We’re getting some pretty ticked-off reader comments on the Missoulian website about a couple of sentencings yesterday, both of them involving sexual assault cases.In one case, District Court Judge Doug Harkin gave a suspended sentence to James Lee Burns, who pleaded guilty to sexually abusing a teenage girl over several years. In the other, a deferred sentence was revoked – also by Harkin – because Daniel Tudahl was arrested on a DUI charge in Bozeman last January. A year ago, Tudahl pleaded no contest in a case that combined separate accusations by two women that he assaulted them after they fell asleep.
Some of our readers – at least the ones who went online to comment, and also one who called – seem to feel that these guys got off easy.

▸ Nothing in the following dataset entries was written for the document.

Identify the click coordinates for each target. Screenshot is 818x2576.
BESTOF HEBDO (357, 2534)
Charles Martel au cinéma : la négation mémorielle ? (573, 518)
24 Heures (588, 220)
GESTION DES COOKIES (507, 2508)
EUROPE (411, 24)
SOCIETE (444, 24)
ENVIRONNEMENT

Here’s the deal. In the case of Burns, who owns Painless Steel tattoo shop, his being out of jail means he can continue to earn enough money to pay $39,000 in court-ordered restitution for counseling over the next five years for his victim. That means taxpayers won’t be footing the bill (nor the prison costs) for the horrendous psychological damage Burns caused. At least as important, his victim agreed to the arrangement after consulting with both the Missoula County Attorney’s Office and the Crime Victims Advocate.
And in the case involving Tudahl, relatives of one victim viewed the new terms as a victory of sorts. Now, if Tudahl runs afoul of conditions set for him, he’ll go to prison.
In each case, the defense attorney sought a deferred sentence, meaning that once the terms and conditions were met, the case would be erased. But Harkin rejected those requests in favor of suspended sentences, meaning that each man is forever identified as a felon.
Is that getting off easy? The victims didn’t seem to think so.
One thing for sure: The complexity of such decisions makes me really glad I’m not a judge.